Assigned task
Each of the entries below is to be written out exactly, and the images skipped.
* * *
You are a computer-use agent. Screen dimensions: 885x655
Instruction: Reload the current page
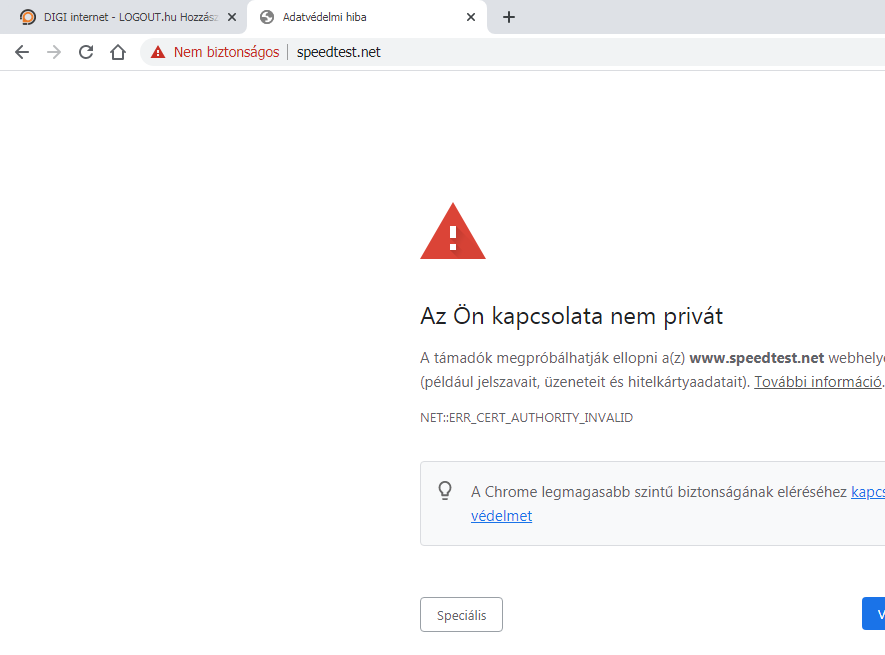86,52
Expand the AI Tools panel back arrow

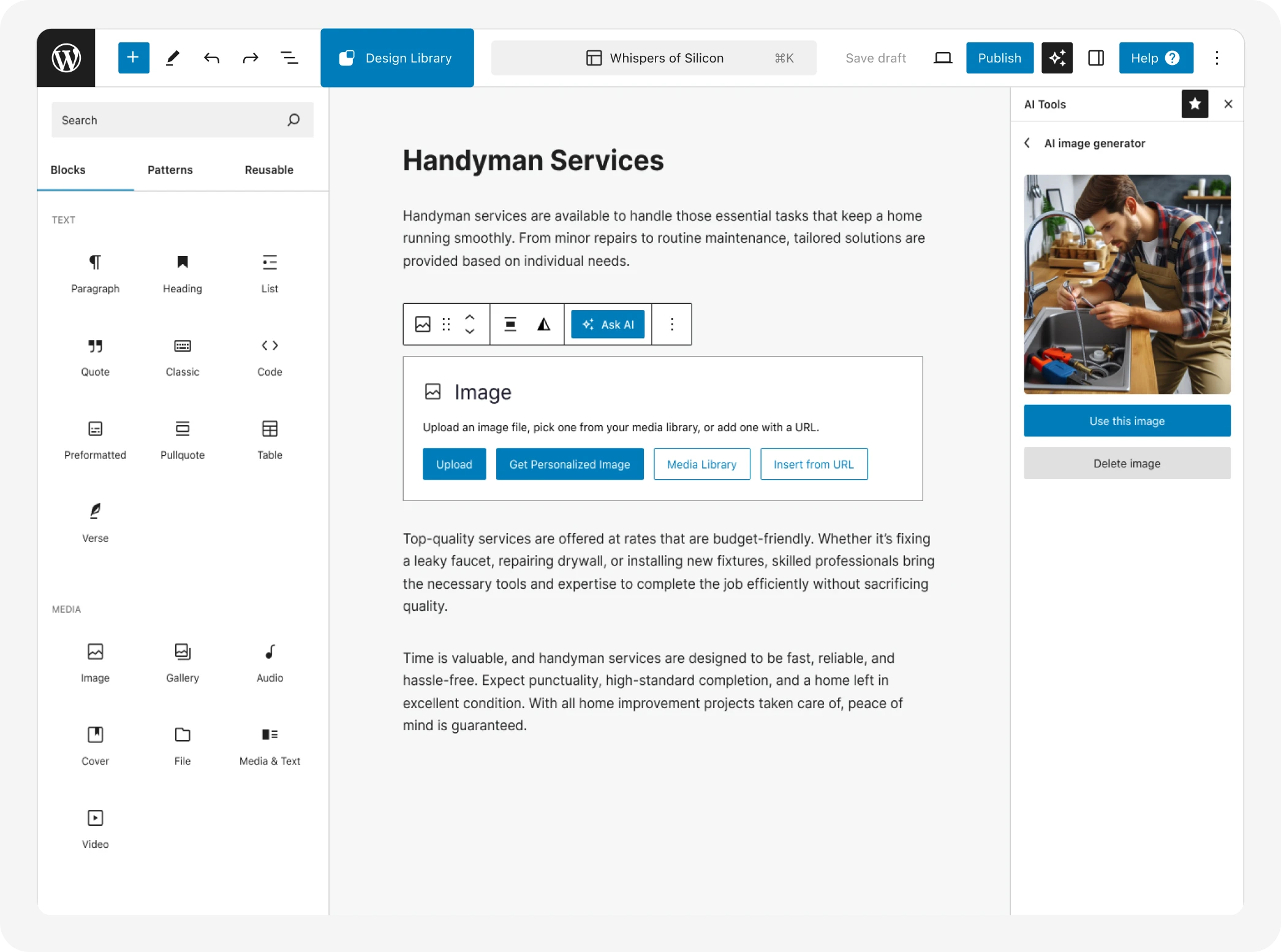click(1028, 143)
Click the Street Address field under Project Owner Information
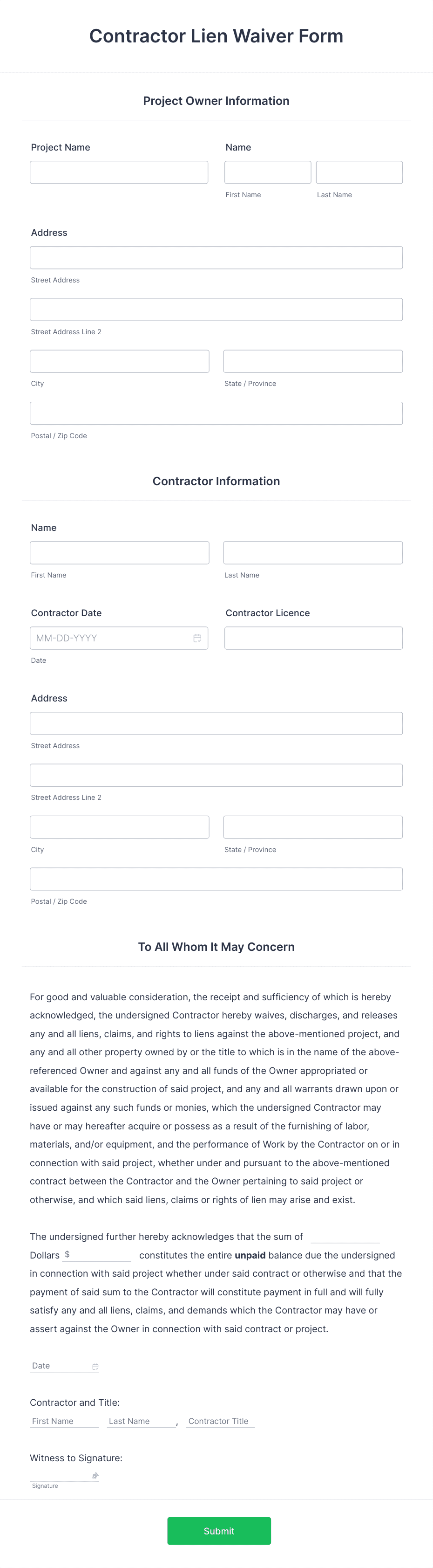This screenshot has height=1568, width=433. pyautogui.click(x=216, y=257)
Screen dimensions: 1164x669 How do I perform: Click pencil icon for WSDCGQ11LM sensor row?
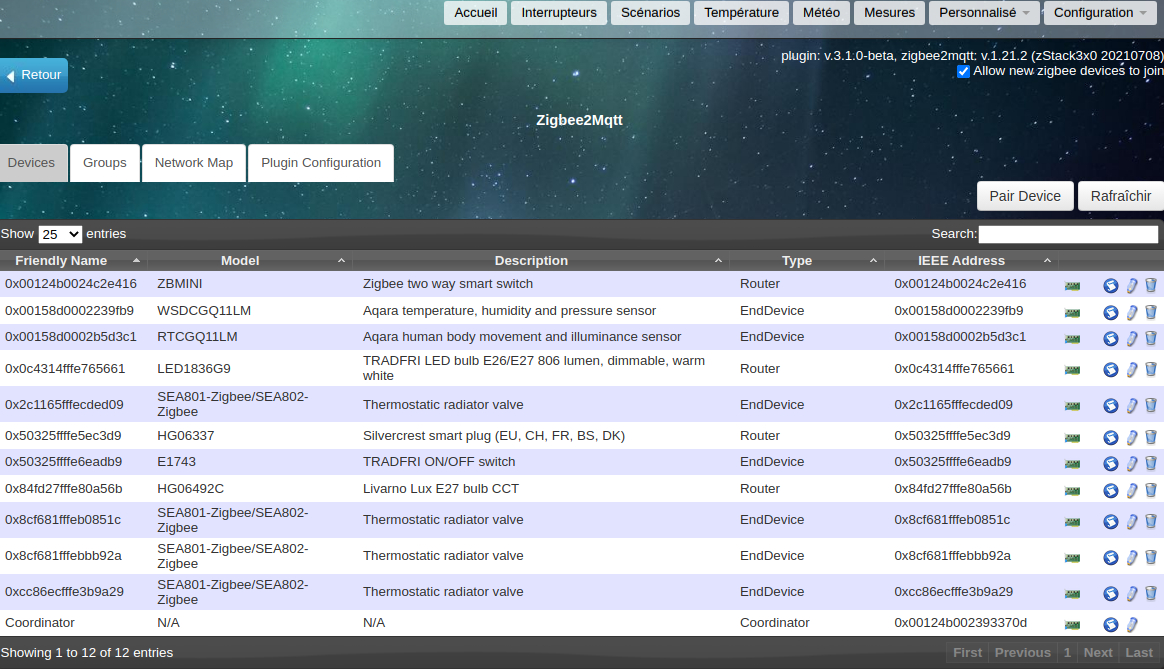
* * *
Response for this exercise
You are a computer-use agent. Screen dimensions: 885x655
Instruction: Reload the current page
86,52
Expand the AI Tools panel back arrow

click(1028, 143)
Click the Street Address field under Project Owner Information
This screenshot has height=1568, width=433. pyautogui.click(x=216, y=257)
Screen dimensions: 1164x669 How do I perform: Click pencil icon for WSDCGQ11LM sensor row?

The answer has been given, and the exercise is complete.